• [Short exercise] Render the records as a numbered list with blank lines omitted, starting with the line containing "Given: Collapse the first Thinking section" and going on through the line containing "(x=61, y=51)". Include only those lines.

Saved entries:
·····

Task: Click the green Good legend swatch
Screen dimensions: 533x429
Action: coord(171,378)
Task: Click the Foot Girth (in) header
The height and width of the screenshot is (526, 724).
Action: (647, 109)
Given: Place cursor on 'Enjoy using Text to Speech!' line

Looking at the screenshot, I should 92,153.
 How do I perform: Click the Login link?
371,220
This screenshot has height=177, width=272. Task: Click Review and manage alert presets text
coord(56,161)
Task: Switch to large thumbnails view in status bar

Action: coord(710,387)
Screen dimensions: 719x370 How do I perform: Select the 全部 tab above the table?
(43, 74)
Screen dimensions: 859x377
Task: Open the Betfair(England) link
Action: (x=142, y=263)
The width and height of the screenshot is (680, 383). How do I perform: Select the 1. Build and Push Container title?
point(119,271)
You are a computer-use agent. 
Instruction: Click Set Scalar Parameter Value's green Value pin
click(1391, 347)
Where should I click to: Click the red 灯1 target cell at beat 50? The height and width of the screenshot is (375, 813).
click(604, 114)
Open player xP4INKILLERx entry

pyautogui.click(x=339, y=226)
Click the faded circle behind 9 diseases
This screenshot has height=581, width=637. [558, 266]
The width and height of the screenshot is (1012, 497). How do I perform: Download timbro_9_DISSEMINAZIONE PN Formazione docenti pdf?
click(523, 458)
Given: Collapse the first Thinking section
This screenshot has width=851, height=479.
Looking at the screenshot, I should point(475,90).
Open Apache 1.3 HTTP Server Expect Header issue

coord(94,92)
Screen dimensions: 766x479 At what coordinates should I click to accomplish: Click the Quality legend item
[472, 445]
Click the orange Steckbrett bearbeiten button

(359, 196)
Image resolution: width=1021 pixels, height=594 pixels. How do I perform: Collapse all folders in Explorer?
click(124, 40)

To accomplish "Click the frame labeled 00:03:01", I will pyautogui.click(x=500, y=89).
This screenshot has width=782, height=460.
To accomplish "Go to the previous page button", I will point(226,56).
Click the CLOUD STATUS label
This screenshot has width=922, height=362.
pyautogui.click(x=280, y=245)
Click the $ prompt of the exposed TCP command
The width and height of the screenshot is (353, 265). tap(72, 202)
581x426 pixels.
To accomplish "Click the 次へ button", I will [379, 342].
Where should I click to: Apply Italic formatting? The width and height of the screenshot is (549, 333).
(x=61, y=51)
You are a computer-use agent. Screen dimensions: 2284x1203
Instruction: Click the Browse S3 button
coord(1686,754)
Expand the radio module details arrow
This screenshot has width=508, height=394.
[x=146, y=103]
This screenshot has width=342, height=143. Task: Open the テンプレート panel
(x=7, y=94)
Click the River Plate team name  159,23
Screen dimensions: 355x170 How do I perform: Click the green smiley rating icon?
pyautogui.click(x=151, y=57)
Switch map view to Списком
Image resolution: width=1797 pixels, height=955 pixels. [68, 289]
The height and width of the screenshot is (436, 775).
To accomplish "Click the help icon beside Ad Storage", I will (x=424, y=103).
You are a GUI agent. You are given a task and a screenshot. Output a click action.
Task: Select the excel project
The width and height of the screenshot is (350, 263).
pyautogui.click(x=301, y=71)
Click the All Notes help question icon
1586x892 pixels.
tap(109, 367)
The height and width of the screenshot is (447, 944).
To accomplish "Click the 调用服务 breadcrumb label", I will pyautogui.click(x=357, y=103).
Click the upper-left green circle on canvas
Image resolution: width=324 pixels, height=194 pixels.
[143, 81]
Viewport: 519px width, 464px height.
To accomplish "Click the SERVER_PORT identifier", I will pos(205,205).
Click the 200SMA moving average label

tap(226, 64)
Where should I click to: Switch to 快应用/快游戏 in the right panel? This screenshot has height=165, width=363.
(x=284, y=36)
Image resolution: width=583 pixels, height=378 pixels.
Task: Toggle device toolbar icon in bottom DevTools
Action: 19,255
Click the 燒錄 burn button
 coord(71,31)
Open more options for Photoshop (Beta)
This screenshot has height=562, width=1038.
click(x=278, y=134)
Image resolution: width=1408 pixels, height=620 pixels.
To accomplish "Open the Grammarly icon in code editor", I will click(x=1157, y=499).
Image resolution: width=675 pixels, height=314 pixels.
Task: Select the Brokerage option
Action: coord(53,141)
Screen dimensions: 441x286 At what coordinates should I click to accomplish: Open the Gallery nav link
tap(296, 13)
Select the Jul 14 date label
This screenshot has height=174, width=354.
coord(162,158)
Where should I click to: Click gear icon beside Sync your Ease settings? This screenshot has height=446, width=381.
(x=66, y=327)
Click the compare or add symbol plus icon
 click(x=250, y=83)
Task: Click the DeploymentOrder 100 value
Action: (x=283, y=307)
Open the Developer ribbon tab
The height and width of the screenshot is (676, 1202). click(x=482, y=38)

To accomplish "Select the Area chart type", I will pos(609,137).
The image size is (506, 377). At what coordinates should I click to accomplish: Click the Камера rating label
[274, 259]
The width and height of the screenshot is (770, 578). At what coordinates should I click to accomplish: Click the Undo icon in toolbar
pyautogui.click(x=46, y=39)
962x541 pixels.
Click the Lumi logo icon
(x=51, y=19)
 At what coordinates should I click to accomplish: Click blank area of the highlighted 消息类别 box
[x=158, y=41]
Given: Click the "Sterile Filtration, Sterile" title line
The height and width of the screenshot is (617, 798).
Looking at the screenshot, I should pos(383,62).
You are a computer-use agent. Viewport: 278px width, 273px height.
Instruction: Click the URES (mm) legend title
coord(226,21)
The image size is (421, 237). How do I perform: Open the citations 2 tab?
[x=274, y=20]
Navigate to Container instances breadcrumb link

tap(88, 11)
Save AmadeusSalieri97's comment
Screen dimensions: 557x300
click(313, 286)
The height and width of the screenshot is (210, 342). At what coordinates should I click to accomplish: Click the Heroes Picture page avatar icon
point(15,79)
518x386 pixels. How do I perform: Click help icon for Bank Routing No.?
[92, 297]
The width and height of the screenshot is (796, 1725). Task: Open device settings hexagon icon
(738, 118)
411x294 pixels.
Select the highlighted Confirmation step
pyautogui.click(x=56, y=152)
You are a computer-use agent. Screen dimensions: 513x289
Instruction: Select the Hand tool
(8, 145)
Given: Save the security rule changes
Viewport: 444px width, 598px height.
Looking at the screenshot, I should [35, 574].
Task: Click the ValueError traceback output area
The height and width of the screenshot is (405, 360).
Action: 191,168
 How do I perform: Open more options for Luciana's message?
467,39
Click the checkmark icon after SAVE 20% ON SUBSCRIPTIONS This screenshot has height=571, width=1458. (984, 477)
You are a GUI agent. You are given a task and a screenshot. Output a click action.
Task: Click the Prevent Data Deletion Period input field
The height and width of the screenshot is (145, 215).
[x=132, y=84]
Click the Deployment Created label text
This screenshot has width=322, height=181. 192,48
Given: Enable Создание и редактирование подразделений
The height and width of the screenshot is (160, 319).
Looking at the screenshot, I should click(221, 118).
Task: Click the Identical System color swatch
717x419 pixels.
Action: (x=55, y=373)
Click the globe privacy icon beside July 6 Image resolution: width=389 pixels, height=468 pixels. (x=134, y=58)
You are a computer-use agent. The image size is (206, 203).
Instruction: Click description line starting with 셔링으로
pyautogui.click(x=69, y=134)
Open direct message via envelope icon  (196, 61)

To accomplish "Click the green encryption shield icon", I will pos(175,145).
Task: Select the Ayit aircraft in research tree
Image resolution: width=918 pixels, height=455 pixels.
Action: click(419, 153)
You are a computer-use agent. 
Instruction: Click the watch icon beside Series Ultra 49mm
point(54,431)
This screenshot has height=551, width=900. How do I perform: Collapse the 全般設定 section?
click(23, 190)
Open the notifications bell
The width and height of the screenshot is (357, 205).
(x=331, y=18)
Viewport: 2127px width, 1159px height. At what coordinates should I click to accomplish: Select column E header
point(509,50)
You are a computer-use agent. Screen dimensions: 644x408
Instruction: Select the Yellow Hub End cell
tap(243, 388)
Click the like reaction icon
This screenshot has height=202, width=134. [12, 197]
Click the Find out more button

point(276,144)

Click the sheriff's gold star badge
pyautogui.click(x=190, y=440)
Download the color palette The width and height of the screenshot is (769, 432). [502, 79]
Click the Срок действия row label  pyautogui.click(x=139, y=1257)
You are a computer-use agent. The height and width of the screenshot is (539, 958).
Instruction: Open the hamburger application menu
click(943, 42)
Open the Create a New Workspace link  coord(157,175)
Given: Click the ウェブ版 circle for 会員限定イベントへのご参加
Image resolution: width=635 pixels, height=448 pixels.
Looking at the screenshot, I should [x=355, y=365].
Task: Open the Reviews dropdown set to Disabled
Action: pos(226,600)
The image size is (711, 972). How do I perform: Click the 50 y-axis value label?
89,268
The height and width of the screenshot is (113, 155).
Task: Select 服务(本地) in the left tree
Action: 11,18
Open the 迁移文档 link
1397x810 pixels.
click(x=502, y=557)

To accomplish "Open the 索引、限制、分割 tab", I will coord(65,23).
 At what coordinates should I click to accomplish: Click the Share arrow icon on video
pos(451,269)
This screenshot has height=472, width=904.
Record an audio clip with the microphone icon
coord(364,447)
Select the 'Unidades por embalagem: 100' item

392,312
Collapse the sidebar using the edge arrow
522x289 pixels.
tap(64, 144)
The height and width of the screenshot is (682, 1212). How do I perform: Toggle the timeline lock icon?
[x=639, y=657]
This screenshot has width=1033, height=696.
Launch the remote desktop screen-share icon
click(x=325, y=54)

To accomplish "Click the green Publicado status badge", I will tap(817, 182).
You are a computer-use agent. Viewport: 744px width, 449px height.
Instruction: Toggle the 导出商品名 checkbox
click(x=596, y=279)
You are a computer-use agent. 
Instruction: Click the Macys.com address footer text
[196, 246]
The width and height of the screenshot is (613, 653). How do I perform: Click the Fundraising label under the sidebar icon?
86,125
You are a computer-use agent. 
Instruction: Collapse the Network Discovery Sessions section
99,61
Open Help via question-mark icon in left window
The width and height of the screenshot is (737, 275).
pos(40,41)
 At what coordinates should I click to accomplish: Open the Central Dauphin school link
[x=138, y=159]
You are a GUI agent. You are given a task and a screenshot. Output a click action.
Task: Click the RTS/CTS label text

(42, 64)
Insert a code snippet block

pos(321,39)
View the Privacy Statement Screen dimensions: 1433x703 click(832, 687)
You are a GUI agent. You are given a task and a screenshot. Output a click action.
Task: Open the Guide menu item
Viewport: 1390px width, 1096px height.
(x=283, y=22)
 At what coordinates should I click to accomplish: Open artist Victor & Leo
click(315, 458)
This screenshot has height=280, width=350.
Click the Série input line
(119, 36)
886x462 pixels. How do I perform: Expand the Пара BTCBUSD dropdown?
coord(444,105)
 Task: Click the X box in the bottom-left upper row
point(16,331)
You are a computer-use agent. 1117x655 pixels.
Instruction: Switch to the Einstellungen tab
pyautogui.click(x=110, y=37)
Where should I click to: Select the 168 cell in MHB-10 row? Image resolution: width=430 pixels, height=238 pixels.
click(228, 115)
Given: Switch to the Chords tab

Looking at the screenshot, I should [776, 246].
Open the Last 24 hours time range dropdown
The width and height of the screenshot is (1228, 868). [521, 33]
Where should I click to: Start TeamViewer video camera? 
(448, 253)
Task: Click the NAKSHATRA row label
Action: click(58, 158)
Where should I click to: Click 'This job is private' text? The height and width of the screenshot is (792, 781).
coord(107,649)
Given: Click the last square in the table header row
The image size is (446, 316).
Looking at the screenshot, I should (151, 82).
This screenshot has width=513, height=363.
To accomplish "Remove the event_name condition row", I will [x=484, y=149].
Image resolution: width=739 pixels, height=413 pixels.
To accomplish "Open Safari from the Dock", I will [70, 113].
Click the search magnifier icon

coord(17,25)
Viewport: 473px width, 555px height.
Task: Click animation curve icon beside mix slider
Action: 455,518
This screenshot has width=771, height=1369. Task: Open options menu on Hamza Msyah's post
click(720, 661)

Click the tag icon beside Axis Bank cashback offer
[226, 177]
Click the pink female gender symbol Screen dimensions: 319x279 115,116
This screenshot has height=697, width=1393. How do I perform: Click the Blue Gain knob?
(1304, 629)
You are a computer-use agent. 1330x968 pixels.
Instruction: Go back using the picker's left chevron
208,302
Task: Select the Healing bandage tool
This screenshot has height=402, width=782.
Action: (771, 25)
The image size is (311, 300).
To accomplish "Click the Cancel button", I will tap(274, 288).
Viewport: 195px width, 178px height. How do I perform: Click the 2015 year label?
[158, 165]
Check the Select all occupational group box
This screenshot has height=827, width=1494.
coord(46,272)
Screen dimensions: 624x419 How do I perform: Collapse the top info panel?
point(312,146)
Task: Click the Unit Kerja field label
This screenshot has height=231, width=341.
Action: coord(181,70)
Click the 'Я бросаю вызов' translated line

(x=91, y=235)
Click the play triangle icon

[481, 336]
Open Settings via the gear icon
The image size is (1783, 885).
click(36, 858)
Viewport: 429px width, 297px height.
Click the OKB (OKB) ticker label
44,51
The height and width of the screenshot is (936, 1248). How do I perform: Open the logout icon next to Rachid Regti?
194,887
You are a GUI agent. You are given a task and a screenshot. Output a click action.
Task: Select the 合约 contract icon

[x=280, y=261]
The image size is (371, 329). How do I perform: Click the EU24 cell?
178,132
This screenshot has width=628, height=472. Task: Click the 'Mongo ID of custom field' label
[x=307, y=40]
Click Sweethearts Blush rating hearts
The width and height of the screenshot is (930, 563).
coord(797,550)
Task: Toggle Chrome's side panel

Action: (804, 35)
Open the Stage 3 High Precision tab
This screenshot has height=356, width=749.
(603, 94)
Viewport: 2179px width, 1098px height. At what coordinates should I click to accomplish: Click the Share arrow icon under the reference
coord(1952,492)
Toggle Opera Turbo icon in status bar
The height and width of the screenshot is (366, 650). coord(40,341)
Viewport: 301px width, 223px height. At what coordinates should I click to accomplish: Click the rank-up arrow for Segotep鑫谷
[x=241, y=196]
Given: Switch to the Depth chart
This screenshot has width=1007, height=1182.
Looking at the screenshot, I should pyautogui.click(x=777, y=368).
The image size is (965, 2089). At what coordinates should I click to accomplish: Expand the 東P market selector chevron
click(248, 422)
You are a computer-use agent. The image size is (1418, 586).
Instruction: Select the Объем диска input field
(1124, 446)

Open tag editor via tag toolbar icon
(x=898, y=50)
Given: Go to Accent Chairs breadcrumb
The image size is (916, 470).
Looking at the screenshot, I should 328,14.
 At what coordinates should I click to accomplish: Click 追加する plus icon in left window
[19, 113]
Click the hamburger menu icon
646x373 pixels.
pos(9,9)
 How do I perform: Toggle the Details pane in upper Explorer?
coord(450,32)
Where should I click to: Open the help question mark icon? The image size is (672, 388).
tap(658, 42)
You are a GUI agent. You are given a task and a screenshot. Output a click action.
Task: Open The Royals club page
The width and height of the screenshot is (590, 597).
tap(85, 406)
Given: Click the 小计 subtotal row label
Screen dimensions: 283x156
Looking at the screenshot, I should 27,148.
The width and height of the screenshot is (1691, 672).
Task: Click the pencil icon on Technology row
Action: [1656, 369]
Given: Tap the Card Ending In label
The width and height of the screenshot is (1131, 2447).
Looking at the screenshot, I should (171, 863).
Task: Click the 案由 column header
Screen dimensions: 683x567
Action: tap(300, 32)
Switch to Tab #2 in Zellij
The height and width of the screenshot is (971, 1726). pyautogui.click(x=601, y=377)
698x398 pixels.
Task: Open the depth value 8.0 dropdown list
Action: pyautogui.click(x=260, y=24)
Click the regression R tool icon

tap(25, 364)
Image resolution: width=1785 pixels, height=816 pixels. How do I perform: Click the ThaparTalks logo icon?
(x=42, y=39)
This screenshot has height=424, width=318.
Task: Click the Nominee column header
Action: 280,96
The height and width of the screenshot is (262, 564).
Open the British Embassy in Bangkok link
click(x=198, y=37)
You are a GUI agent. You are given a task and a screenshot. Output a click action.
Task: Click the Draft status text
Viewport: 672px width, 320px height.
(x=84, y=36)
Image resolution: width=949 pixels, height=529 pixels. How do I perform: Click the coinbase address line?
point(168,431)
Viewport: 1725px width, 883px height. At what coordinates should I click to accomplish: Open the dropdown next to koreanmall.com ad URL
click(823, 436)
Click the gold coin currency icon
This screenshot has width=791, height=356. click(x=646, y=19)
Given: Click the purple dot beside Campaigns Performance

·····

• [Right answer]
1. Given: Collapse the first Thinking section
2. This screenshot has width=851, height=479.
3. Looking at the screenshot, I should point(475,90).
4. Open Apache 1.3 HTTP Server Expect Header issue
5. coord(94,92)
6. Screen dimensions: 766x479 At what coordinates should I click to accomplish: Click the Quality legend item
7. [472, 445]
8. Click the orange Steckbrett bearbeiten button
9. (359, 196)
10. Image resolution: width=1021 pixels, height=594 pixels. How do I perform: Collapse all folders in Explorer?
11. click(124, 40)
12. To accomplish "Click the frame labeled 00:03:01", I will pyautogui.click(x=500, y=89).
13. This screenshot has width=782, height=460.
14. To accomplish "Go to the previous page button", I will point(226,56).
15. Click the CLOUD STATUS label
16. This screenshot has width=922, height=362.
17. pyautogui.click(x=280, y=245)
18. Click the $ prompt of the exposed TCP command
19. The width and height of the screenshot is (353, 265). tap(72, 202)
20. 581x426 pixels.
21. To accomplish "Click the 次へ button", I will [379, 342].
22. Where should I click to: Apply Italic formatting? The width and height of the screenshot is (549, 333).
23. (x=61, y=51)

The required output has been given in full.